I had heard about the NAMES Project, a big Quilt they were trying to do with names of people that had died of AIDS, and I had been told I just HAD to go there. When I came to see Peggy she told me that 19 people had died of Aids in the hospital, ( I think she referred to staff), and that their colleagues were now making so called Panels for them, 8 feet long and 2,5 feet wide – the size of an American grave, with their names on them.
I asked Peggy how come she got involved, and it had to do with that her friend Tom, that he got sick.
He had asked his friends to come in to his room, one by one, and he told them what he thought about them, and about their lives. Peggy said that they had learned a lot.
Peggy also said that he never leaves them, even though his physical presence is not there anymore.

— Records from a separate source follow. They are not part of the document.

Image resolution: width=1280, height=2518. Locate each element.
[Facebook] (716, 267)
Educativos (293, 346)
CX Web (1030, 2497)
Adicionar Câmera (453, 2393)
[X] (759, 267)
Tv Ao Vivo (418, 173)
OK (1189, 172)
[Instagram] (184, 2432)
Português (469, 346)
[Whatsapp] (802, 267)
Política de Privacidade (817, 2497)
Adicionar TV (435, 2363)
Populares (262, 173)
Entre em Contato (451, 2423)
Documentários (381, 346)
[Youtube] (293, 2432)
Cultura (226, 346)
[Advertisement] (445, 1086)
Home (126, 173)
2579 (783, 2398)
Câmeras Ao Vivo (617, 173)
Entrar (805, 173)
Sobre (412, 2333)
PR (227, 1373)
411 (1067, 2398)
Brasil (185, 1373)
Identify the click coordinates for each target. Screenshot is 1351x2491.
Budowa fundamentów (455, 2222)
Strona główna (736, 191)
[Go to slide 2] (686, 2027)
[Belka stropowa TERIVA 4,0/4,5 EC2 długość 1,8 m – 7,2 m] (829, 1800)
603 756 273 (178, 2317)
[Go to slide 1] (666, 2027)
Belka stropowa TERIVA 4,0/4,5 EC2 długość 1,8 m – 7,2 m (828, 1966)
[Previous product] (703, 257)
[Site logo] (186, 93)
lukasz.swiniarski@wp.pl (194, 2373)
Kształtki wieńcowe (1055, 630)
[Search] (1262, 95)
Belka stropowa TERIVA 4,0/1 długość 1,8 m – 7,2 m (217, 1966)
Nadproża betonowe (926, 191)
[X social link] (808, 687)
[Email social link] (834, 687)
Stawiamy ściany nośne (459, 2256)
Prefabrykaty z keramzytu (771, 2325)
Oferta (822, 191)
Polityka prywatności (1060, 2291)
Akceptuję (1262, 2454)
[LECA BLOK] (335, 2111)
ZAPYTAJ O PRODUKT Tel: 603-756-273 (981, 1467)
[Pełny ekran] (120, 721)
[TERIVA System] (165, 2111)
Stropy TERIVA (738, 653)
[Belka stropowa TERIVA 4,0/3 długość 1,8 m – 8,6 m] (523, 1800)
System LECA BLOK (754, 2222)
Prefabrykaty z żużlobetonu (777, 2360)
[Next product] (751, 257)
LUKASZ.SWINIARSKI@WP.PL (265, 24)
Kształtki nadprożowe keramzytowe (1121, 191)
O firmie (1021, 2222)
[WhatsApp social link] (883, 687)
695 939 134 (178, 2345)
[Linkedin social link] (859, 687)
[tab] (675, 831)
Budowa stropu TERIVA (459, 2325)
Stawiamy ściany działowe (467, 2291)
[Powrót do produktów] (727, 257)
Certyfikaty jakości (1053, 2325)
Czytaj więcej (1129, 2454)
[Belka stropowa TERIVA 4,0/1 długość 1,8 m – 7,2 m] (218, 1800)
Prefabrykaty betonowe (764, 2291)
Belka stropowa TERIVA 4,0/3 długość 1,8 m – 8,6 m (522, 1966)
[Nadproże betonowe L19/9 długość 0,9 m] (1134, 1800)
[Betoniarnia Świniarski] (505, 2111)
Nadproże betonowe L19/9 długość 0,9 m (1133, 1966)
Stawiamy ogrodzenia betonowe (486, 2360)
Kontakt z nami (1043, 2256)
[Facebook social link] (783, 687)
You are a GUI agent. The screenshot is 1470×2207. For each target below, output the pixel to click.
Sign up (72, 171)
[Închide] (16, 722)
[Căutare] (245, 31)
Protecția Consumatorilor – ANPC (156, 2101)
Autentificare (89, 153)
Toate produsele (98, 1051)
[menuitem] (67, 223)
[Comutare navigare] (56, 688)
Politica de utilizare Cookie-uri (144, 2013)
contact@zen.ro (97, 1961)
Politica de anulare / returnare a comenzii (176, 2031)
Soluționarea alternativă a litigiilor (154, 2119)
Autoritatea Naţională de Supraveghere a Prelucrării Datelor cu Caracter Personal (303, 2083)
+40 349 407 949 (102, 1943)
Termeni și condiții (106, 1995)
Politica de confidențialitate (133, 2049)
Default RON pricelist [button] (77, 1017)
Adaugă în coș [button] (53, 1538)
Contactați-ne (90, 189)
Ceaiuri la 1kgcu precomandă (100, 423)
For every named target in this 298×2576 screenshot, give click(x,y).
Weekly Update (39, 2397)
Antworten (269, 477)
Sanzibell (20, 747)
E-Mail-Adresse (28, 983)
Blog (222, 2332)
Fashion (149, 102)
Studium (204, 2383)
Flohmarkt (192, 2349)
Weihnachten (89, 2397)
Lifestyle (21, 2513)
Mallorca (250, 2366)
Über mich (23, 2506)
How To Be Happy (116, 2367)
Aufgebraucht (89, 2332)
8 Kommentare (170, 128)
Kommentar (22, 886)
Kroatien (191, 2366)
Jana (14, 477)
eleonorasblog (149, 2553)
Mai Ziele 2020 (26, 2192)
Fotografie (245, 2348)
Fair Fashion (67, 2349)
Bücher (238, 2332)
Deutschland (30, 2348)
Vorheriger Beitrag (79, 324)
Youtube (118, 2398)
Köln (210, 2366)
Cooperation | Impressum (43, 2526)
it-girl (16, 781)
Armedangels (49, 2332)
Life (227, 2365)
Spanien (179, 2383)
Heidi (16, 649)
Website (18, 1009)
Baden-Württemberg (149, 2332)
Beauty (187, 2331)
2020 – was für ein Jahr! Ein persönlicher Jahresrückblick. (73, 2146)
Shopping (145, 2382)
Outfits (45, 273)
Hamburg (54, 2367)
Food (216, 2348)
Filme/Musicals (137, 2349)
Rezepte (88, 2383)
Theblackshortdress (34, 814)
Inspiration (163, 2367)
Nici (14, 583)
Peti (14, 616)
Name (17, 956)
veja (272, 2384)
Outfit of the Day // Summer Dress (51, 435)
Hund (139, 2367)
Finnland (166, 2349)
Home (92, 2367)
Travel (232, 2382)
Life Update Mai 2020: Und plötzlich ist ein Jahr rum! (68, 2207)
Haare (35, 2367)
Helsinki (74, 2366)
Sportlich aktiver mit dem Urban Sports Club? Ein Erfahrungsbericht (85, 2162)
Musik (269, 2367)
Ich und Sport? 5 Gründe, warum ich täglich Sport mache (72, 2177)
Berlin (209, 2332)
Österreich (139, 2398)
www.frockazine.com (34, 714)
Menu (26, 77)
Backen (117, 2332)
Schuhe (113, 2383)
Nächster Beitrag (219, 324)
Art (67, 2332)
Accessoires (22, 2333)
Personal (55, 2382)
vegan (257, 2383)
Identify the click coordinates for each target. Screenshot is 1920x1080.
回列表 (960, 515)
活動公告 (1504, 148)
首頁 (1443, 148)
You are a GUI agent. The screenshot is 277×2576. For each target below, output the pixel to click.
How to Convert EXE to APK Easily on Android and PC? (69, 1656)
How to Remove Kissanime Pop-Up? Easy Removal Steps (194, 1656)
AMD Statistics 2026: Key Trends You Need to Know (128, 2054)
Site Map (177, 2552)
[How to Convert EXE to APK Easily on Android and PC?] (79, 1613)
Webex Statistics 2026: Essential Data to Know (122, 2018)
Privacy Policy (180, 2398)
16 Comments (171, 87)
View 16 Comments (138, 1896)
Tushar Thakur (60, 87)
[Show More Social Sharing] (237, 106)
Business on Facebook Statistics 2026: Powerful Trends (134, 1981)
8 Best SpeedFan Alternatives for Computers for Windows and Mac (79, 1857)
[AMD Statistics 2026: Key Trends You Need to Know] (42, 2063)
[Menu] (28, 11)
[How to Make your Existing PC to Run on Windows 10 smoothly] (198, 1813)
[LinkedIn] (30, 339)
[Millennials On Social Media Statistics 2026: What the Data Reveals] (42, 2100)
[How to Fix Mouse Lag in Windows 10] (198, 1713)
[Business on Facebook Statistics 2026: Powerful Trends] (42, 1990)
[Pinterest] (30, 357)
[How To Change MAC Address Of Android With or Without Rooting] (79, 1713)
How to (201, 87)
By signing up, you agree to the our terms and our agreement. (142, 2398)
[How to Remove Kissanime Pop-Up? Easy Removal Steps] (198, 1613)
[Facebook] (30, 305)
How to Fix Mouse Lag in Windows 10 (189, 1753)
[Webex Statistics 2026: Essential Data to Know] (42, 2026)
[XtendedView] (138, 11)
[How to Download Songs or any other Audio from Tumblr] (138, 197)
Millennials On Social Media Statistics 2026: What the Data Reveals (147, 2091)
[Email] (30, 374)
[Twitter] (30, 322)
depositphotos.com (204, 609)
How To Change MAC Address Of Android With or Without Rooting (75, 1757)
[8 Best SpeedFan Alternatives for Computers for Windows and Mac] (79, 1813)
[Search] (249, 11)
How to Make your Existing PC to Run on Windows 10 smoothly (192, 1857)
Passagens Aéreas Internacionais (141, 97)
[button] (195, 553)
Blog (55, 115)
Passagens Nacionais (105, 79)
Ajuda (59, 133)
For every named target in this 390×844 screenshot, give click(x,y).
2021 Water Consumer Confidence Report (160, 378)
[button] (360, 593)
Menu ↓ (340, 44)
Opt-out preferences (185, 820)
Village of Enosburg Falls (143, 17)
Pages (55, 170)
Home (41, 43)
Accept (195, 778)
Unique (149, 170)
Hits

She got to grieve with him all the way, and said it helped her in her daily work with patients.
She told me I could come back to the hospital, and we could do an interview, and also meet up with an anonymous family, who were visiting their son.
That evening I met Peggy and her partner at a café for lesbians, Amelia´s. They needed someone to take care of their bird while they were on holiday, and I was happy to have somewhere to stay.